> _Dataset excerpts_:
========

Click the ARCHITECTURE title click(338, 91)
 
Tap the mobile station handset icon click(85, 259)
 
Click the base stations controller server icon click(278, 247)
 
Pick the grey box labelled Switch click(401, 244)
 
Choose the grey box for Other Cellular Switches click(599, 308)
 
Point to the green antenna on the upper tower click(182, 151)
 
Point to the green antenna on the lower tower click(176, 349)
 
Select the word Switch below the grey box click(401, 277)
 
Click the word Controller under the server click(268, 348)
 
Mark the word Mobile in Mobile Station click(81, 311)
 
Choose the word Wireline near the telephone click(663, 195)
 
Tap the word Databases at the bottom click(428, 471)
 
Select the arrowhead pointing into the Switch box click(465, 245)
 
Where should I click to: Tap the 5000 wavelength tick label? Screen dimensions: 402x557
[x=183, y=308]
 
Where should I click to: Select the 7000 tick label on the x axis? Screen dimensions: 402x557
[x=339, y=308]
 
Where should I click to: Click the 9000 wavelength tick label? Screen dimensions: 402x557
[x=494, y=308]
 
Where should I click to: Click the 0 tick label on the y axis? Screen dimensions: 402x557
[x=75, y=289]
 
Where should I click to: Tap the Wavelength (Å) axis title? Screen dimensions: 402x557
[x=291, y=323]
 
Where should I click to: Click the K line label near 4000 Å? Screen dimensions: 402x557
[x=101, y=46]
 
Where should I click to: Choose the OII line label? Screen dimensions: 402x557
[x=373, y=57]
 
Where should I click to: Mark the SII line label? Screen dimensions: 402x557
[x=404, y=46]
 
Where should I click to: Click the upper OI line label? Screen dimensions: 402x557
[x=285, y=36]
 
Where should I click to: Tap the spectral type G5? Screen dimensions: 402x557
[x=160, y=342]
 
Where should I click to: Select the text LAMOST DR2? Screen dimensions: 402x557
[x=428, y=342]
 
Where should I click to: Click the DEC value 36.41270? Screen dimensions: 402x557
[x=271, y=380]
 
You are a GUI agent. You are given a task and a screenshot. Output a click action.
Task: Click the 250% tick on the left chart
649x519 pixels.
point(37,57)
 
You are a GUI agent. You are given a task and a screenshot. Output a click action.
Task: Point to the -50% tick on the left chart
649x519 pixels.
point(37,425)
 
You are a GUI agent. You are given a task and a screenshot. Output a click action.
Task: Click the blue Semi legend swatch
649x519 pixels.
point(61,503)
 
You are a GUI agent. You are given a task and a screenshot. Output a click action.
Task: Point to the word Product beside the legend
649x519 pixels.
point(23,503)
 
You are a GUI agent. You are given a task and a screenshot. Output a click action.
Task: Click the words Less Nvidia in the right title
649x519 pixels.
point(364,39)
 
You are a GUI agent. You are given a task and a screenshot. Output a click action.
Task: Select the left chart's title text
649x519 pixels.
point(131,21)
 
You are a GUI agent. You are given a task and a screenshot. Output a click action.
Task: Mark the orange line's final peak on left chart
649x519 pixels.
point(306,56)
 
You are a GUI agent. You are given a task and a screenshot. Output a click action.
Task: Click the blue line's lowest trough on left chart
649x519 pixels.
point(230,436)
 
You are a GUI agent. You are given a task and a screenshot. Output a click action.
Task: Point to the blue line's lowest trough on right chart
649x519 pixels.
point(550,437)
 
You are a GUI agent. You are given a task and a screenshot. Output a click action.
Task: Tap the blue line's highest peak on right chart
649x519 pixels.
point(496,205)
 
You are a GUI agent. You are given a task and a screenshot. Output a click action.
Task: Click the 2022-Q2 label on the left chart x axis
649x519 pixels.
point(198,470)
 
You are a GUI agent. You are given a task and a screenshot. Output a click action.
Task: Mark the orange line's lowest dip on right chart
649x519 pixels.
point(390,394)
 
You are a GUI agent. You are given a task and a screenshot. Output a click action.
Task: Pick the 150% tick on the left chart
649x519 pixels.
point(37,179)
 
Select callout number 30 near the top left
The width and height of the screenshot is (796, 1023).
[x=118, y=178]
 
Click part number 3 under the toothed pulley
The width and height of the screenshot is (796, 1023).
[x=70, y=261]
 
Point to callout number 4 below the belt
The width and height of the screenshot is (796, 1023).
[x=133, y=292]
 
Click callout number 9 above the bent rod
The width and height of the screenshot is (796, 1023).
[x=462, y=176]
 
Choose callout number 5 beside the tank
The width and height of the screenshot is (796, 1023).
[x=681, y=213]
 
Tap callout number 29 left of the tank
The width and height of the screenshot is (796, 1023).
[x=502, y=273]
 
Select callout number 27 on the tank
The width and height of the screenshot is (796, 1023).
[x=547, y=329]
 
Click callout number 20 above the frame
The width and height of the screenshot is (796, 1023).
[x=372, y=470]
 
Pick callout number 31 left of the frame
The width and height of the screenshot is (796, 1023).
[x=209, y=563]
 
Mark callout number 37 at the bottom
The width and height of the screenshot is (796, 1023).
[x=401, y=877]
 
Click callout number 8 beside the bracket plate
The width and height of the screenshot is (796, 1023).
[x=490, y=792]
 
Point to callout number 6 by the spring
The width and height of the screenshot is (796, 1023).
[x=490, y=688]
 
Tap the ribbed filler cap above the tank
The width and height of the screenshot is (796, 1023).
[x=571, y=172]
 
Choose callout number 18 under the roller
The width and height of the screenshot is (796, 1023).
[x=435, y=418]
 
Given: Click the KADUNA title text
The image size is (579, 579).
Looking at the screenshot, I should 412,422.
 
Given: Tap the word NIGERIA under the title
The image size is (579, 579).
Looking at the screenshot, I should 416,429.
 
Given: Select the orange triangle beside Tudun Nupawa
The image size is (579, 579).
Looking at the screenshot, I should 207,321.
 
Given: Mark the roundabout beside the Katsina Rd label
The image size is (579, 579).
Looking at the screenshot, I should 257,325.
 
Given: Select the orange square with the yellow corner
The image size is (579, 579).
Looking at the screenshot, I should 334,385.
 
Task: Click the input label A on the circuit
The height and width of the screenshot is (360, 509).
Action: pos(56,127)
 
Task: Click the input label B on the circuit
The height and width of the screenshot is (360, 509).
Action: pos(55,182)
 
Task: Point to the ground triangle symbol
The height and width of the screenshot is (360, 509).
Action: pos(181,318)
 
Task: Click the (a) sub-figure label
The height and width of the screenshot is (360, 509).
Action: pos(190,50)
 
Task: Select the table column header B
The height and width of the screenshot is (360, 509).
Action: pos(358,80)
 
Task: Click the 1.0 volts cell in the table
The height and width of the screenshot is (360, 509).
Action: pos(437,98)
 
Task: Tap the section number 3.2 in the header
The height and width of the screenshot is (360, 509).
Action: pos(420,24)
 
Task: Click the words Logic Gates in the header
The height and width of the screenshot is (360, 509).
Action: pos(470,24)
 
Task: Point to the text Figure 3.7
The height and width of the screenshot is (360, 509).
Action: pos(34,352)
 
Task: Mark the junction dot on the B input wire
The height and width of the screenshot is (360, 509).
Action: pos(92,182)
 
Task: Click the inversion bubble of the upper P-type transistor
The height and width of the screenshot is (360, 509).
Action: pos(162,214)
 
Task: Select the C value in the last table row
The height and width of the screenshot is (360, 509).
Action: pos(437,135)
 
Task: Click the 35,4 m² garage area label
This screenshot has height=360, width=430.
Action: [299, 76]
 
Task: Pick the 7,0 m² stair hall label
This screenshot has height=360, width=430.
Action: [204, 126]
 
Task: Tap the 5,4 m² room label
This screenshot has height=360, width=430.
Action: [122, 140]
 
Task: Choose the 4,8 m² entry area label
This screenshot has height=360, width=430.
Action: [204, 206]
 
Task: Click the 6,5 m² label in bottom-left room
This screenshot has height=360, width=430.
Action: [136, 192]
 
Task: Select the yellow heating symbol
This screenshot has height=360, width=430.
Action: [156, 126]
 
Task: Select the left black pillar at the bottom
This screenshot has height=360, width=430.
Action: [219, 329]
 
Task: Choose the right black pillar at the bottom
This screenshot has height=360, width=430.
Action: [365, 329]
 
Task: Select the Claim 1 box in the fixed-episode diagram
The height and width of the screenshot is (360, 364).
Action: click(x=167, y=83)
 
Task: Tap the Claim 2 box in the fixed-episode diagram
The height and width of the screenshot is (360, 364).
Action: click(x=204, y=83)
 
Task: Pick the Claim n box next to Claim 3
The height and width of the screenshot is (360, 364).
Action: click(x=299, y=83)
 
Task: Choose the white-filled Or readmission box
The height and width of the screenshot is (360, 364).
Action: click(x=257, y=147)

========

> _Job_: Copy out the items word for word, starting at the line that contains "Where should I click to: Click the K" and ending at the line that contains "[x=271, y=380]", with both of those lines included.

> _Task answer_:
Where should I click to: Click the K line label near 4000 Å? Screen dimensions: 402x557
[x=101, y=46]
 
Where should I click to: Choose the OII line label? Screen dimensions: 402x557
[x=373, y=57]
 
Where should I click to: Mark the SII line label? Screen dimensions: 402x557
[x=404, y=46]
 
Where should I click to: Click the upper OI line label? Screen dimensions: 402x557
[x=285, y=36]
 
Where should I click to: Tap the spectral type G5? Screen dimensions: 402x557
[x=160, y=342]
 
Where should I click to: Select the text LAMOST DR2? Screen dimensions: 402x557
[x=428, y=342]
 
Where should I click to: Click the DEC value 36.41270? Screen dimensions: 402x557
[x=271, y=380]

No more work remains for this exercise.